Su especialista médico puede recetarle un medicamento que bloquea el canal de sodio de la membrana muscular. Esto puede ayudar a reducir los calambres y la rigidez muscular. La mexiletina es el principal medicamento utilizado en esta enfermedad.

• La miotonía congénita es una enfermedad neuromuscular hereditaria.
• Los músculos están hipercargados de calcio, lo que les da una mayor resistencia al estiramiento.
• Los síntomas pueden incluir debilidad muscular, contracciones involuntarias de los músculos, calambres y retraso en el desarrollo del habla.
• La fisioterapia puede ayudar a aliviar los síntomas y mejorar la fuerza y el movimiento.
• El tratamiento puede incluir estiramientos, ejercicios de fortalecimiento y técnicas de relajación.

Para ayudar a aliviar los síntomas de la miotonía congénita, puede

• Evitar las temperaturas frías.
• Haga ejercicio regularmente. Sus síntomas pueden desaparecer una vez que sus músculos se calienten (fenómeno de calentamiento).
• Limite o controle el estrés .
• Modifique su dieta si es necesario. Coma alimentos que pueda tragar fácilmente para reducir el riesgo de atragantamiento.
• Evite ciertos tipos de medicamentos que pueden empeorar los síntomas.

Dado que la miotonía congénita es una enfermedad genética, no se puede reducir el riesgo.

La miotonía congénita no suele empeorar con el tiempo.

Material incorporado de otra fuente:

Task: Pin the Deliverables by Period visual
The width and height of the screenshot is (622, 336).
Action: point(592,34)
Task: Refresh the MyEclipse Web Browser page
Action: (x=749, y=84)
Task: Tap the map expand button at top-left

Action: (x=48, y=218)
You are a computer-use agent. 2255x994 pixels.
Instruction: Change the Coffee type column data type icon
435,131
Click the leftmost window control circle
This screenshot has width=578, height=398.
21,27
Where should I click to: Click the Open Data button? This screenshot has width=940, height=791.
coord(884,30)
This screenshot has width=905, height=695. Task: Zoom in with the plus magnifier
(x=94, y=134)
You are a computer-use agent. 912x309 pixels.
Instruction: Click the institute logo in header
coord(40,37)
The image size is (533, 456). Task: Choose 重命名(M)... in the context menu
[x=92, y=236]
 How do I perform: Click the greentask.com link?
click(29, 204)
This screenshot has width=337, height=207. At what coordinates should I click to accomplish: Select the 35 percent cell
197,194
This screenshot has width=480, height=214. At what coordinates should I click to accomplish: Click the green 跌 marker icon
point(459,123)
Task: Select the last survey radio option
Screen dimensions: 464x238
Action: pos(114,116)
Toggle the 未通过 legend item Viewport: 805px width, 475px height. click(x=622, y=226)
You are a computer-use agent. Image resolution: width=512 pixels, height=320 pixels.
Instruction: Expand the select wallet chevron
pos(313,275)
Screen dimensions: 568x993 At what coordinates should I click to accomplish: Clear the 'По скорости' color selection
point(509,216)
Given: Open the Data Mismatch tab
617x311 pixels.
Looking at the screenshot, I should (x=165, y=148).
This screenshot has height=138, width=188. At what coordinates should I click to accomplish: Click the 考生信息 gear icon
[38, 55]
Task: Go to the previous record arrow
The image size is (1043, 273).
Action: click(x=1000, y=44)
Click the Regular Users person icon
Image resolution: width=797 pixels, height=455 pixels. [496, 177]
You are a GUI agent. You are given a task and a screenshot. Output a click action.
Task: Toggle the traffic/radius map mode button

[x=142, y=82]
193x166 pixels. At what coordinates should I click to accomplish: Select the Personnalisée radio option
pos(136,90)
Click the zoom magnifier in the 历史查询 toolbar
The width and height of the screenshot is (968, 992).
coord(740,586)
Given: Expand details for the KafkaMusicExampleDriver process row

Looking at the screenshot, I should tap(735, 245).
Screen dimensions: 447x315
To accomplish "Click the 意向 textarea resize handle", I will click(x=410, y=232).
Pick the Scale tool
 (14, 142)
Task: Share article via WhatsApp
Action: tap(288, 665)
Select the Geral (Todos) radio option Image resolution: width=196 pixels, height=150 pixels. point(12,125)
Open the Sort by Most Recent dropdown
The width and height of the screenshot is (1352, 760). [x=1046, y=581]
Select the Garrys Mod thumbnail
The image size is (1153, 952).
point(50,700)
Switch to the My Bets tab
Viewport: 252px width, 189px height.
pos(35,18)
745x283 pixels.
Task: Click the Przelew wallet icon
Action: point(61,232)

La mayoría de las personas con esta enfermedad pueden esperar vivir una vida plena.

Si se queda o quiere quedarse embarazada, acuda a un especialista. Ellos se asegurarán de que sepa cómo controlar su enfermedad durante y después del embarazo.

Es posible que su especialista médico le envíe a un asesor genético para que le explique cómo podría transmitirse esta enfermedad a sus hijos.

Puede hacer pequeños ajustes en su casa, en la escuela y en el trabajo para disminuir el riesgo de caídas. Tomar estas medidas puede mejorar su seguridad y su calidad de vida.

El resumen de Infitema

La miotonía congénita es un trastorno genético que provoca rigidez y crecimiento muscular. La miotonía congénita puede ser de dos tipos, la enfermedad de Becker o la enfermedad de Thomsen. Los síntomas pueden incluir dificultad para tragar, aumento de los músculos y debilidad. Se puede controlar la miotonía congénita con ejercicio regular, fisioterapia, evitando los desencadenantes y con medicamentos. La mayoría de las personas con este trastorno llevan una vida plena y activa.